Retraites : une nouvelle hausse de l’âge légal aurait des effets économiques positifs

Le COR a passé au crible différentes options. Chaque année de décalage de l’âge rapporterait 0,7 % de PIB, mais avec un risque de chômage accru à court terme.

Alors que tous les candidats de la primaire à droite ont inscrit le relèvement de l’âge de la retraite dans leur programme, le Conseil d’orientation des retraites (COR) va se pencher sur les effets macroéconomiques à en attendre, lors d’une réunion de travail ce mercredi. Pour l’occasion, la direction du Trésor a réalisé des simulations qui mettent en relief l’efficacité de cet outil pour accroître la richesse du pays. Le relèvement de l’âge bénéficierait plus à l’économie que les deux autres leviers d’amélioration du solde financier du système de retraite, montre cette note.

Le Trésor fait l’hypothèse d’un passage à 64 ans, une fois atteint le nouvel âge légal de 62 ans courant 2017. Ce relèvement se ferait au rythme de trois mois supplémentaires par génération – c’est-à-dire par an. Conclusion : au bout de vingt ans, le PIB augmenterait de 1,4 point, pas loin de 30 milliards d’euros.

Si l’on se servait uniquement du levier des hausses de cotisations sociales pour améliorer le solde du système de retraites, en visant un rendement financier équivalent au relèvement de l’âge légal évoqué ci-dessus, le PIB diminuerait au ­contraire de 0,4 point à vingt ans. Car cette charge supplémentaire pesant sur les entreprises et les ménages aurait des « effets récessifs » sur l’activité. D’ailleurs, le taux de chômage augmenterait d’un tiers de point à horizon de vingt ans.

L’activité dynamisée

Dernier levier, celui de la modération des pensions. En les gelant ou en diminuant le rendement des cotisations, l’effet sur le PIB serait nul à horizon de vingt ans, et il reculerait de 0,3 point au bout de dix ans. Le Trésor évoque « un choc de demande négatif » et ajoute que « la modération des pensions n’aurait plus d’effet sur le PIB, l’emploi et le taux de chômage après une vingtaine d’années ».

Les effets du relèvement de l’âge sont détaillés. Au rythme de trois à six mois de plus par an, la population active croîtrait de 0,8 % à 2,4 % entre 2025 et 2035, phase où la mesure atteint son effet maximum. Puis la courbe se tasserait, le vieillissement de la population poursuivant son cours. Après la montée en charge de la réforme, l’effet sur la population active se stabiliserait ainsi à +0,7 % dans le scénario 63 ans, à +1,3 % à 64 ans, +2 % à 65 ans.

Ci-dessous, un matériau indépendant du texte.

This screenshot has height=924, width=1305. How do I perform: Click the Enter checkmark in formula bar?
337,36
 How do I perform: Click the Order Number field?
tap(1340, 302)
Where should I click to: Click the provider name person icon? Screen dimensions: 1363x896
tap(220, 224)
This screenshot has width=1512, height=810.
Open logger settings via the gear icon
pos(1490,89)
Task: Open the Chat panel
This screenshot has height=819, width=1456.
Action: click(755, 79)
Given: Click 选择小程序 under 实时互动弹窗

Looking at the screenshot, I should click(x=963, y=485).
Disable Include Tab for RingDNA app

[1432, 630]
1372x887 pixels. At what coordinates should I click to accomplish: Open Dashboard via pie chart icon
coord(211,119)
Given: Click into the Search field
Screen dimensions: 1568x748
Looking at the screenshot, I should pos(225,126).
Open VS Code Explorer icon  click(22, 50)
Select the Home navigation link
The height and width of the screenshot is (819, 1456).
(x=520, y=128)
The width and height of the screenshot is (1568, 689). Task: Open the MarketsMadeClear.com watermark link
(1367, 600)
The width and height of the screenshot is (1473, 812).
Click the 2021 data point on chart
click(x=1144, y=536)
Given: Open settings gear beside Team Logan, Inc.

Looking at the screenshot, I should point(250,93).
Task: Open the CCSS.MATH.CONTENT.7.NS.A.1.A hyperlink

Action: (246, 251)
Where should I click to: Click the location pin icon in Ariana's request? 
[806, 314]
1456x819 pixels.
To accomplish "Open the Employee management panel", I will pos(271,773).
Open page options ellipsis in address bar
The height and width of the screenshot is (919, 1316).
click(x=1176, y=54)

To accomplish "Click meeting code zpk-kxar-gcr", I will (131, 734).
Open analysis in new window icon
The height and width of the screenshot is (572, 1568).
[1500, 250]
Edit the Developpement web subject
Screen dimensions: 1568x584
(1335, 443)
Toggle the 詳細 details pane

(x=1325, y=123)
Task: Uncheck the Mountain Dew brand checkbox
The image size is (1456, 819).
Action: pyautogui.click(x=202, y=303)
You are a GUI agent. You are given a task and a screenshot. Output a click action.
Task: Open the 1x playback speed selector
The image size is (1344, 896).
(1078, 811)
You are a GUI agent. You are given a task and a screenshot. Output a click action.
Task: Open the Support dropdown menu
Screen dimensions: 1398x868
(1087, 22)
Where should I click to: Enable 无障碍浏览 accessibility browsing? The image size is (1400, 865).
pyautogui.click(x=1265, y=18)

Le décalage de l’âge effectif de liquidation et la baisse du nombre de retraités diminuerait aussi le poids des pensions de 0,2 point de PIB à 0,6 point (de 4 à 12 milliards d’euros) en 2025-2035. A long terme, l’effet serait, selon l’âge retenu, de 0,15 point de PIB, 0,33 point ou 0,55 point.

Un surcroît de chômage à court terme

La hausse de la population active permettrait de relever le PIB de 0,7 point (14 milliards) et créerait près de 200.000 emplois par année de report. Le principal avantage à parvenir rapidement à l’âge-cible serait de dynamiser plus vite l’activité. Ainsi, si l’on relevait l’âge de six mois par génération pour arriver à 64 ans, le gain pour le PIB serait de 1 point en 2030. Avec un rythme d’un mois par génération, il ne serait que de 0,4 point à cette date.

Toutefois, à court terme un relèvement de l’âge pourrait susciter un surcroît de chômage. Et cela d’autant plus, que la réforme serait menée tambour battant, ne laissant pas le temps aux entreprises pour s’adapter. Le passage à 64 ans se traduirait ainsi par une montée temporaire du chômage de 0,6 point en 2020 si le rythme de décalage était de six mois par génération, contre 0,3 point en choisissant trois mois, et 0,1 point avec un mois de report chaque année. En quelques années, les choses rentreraient dans l’ordre. L’augmentation temporaire du chômage du fait de l’augmentation plus rapide de la population active entraînerait « une modération des salaires réels qui permettrait d’augmenter progressivement l’emploi et d’absorber ainsi la hausse de population active », rassure le Trésor.